_Requirement_
Would you please reproduce all the entries word for word, minus the pictures?

_Dataset excerpts_
......

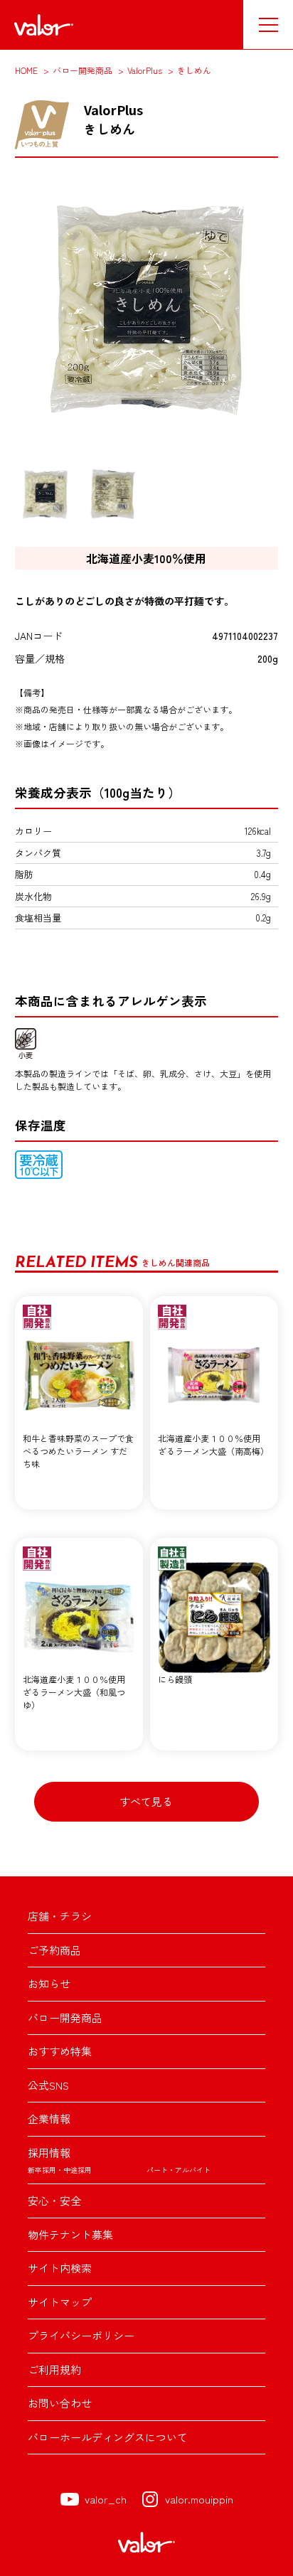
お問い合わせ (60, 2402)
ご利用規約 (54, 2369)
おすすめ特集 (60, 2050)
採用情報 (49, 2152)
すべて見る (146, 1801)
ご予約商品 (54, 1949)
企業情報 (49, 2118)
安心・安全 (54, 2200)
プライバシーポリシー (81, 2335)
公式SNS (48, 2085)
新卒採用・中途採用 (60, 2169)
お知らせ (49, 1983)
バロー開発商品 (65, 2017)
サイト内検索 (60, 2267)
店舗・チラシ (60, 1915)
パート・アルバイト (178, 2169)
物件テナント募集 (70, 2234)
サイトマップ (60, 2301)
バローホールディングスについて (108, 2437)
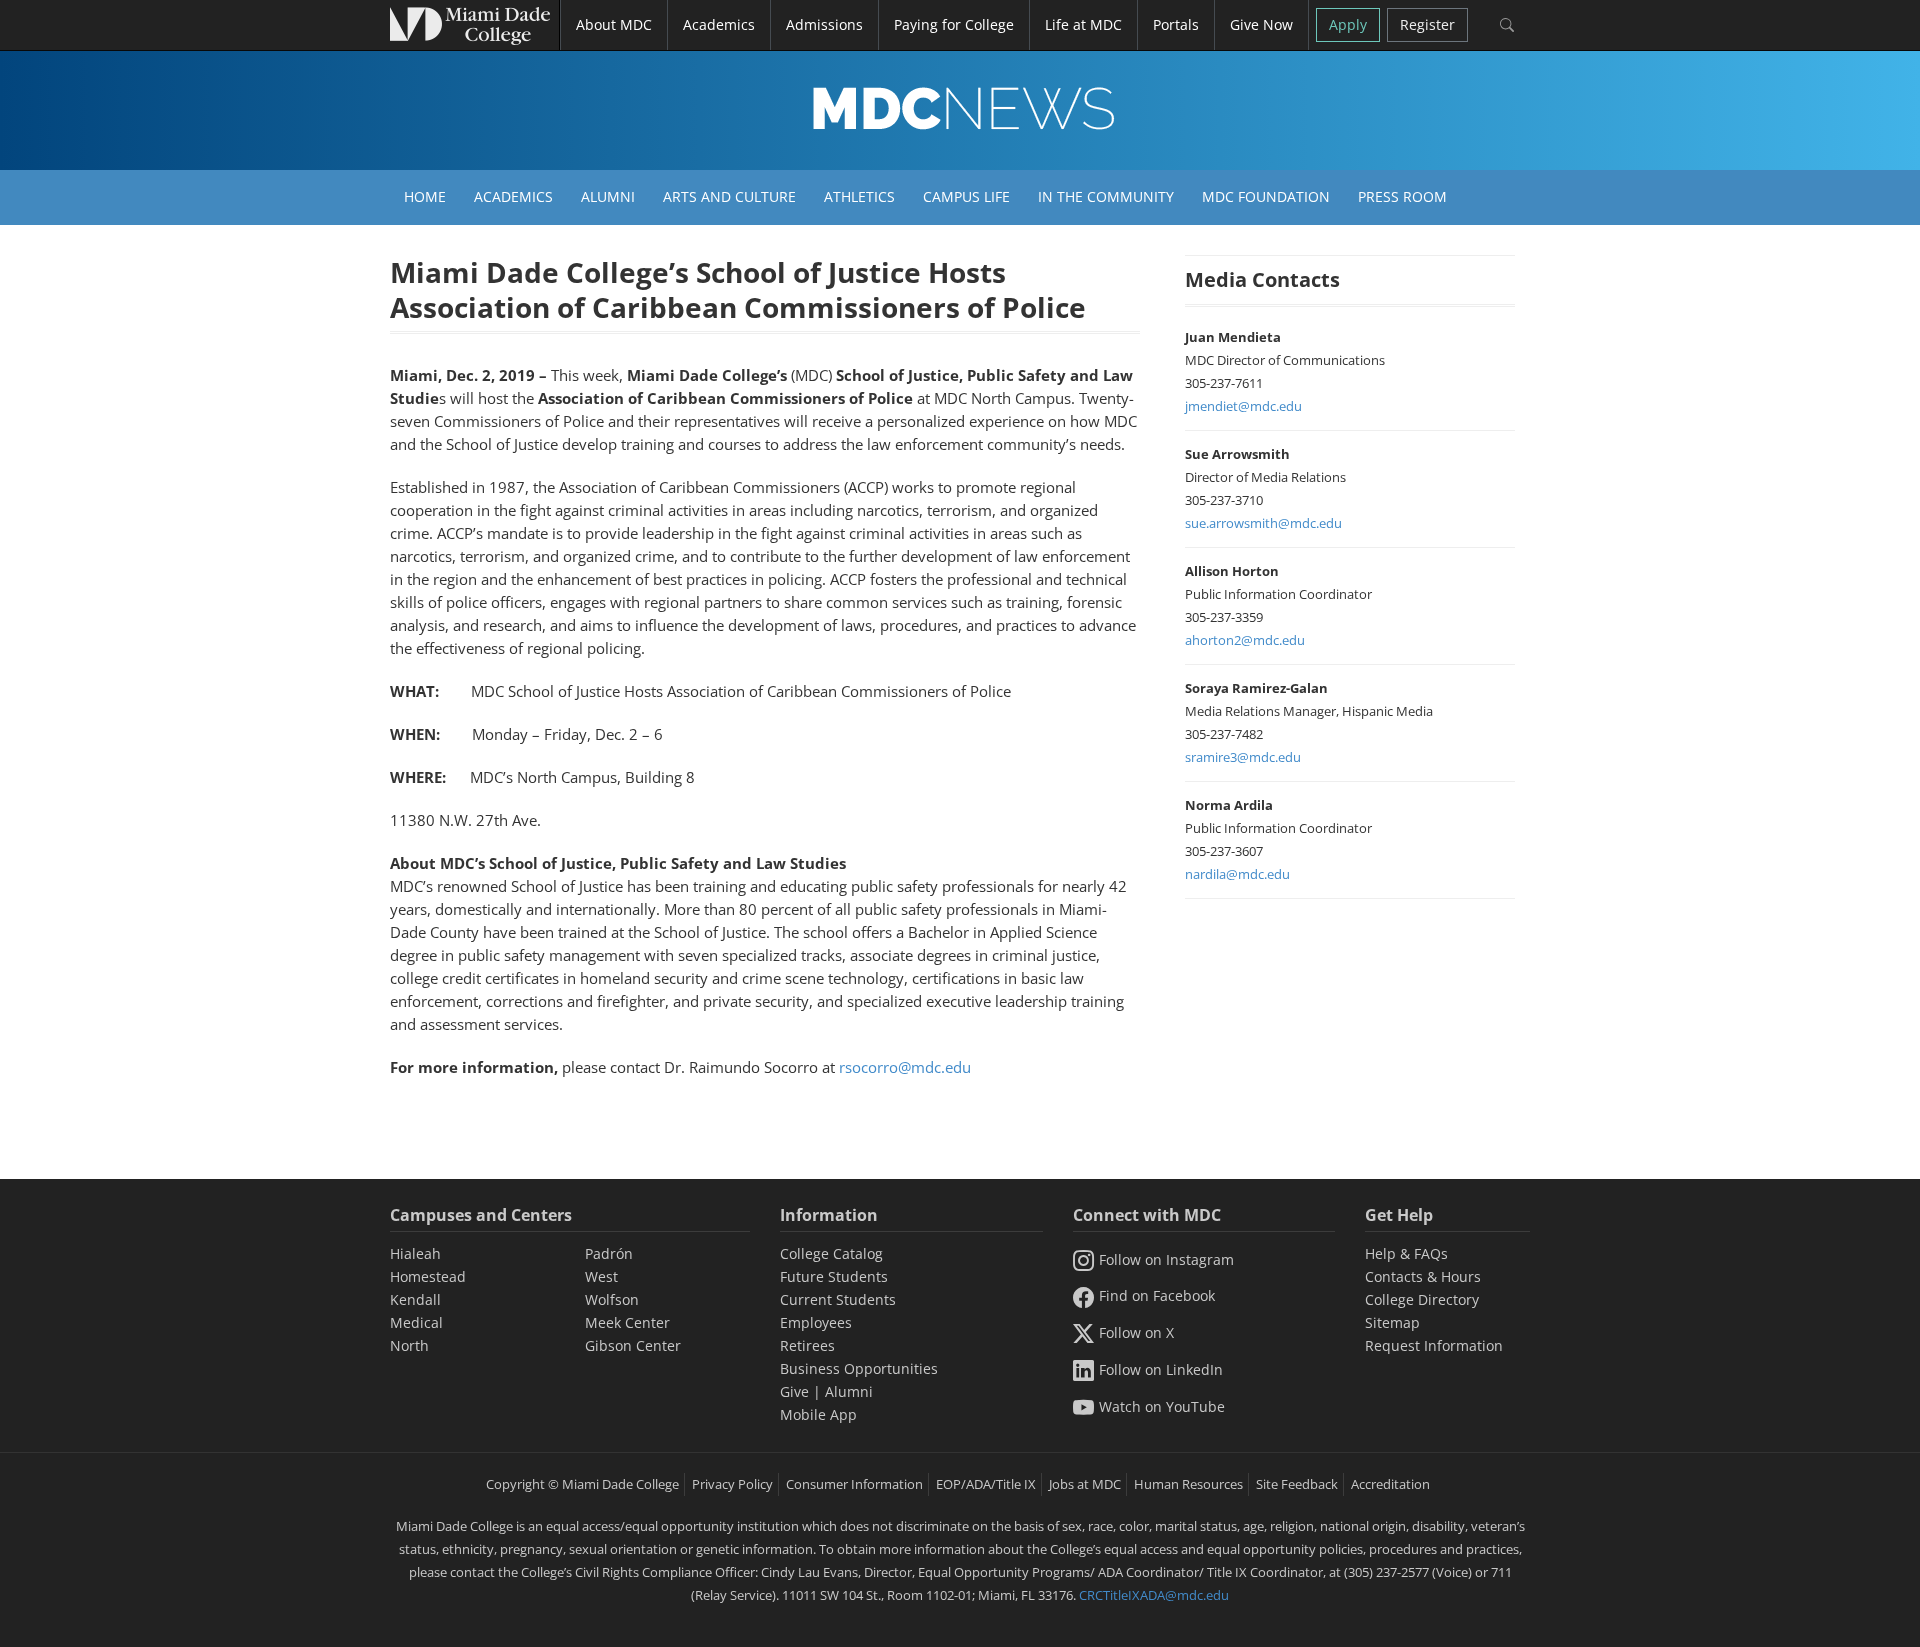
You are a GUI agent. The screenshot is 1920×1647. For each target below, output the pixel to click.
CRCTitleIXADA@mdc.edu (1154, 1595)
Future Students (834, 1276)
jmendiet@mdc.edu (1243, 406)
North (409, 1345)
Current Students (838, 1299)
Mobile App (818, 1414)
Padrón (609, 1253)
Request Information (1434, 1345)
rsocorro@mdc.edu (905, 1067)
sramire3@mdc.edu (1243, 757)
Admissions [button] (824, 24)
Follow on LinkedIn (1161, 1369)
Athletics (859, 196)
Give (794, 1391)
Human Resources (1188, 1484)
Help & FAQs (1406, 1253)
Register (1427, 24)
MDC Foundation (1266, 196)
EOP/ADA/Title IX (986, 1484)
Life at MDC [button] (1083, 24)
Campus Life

......

_Answer box_
お問い合わせ (60, 2402)
ご利用規約 (54, 2369)
おすすめ特集 (60, 2050)
採用情報 (49, 2152)
すべて見る (146, 1801)
ご予約商品 (54, 1949)
企業情報 (49, 2118)
安心・安全 (54, 2200)
プライバシーポリシー (81, 2335)
公式SNS (48, 2085)
新卒採用・中途採用 (60, 2169)
お知らせ (49, 1983)
バロー開発商品 (65, 2017)
サイト内検索 (60, 2267)
店舗・チラシ (60, 1915)
パート・アルバイト (178, 2169)
物件テナント募集 (70, 2234)
サイトマップ (60, 2301)
バローホールディングスについて (108, 2437)
You are a GUI agent. The screenshot is 1920×1647. For each target below, output the pixel to click.
CRCTitleIXADA@mdc.edu (1154, 1595)
Future Students (834, 1276)
jmendiet@mdc.edu (1243, 406)
North (409, 1345)
Current Students (838, 1299)
Mobile App (818, 1414)
Padrón (609, 1253)
Request Information (1434, 1345)
rsocorro@mdc.edu (905, 1067)
sramire3@mdc.edu (1243, 757)
Admissions [button] (824, 24)
Follow on LinkedIn (1161, 1369)
Athletics (859, 196)
Give (794, 1391)
Human Resources (1188, 1484)
Help & FAQs (1406, 1253)
Register (1427, 24)
MDC Foundation (1266, 196)
EOP/ADA/Title IX (986, 1484)
Life at MDC [button] (1083, 24)
Campus Life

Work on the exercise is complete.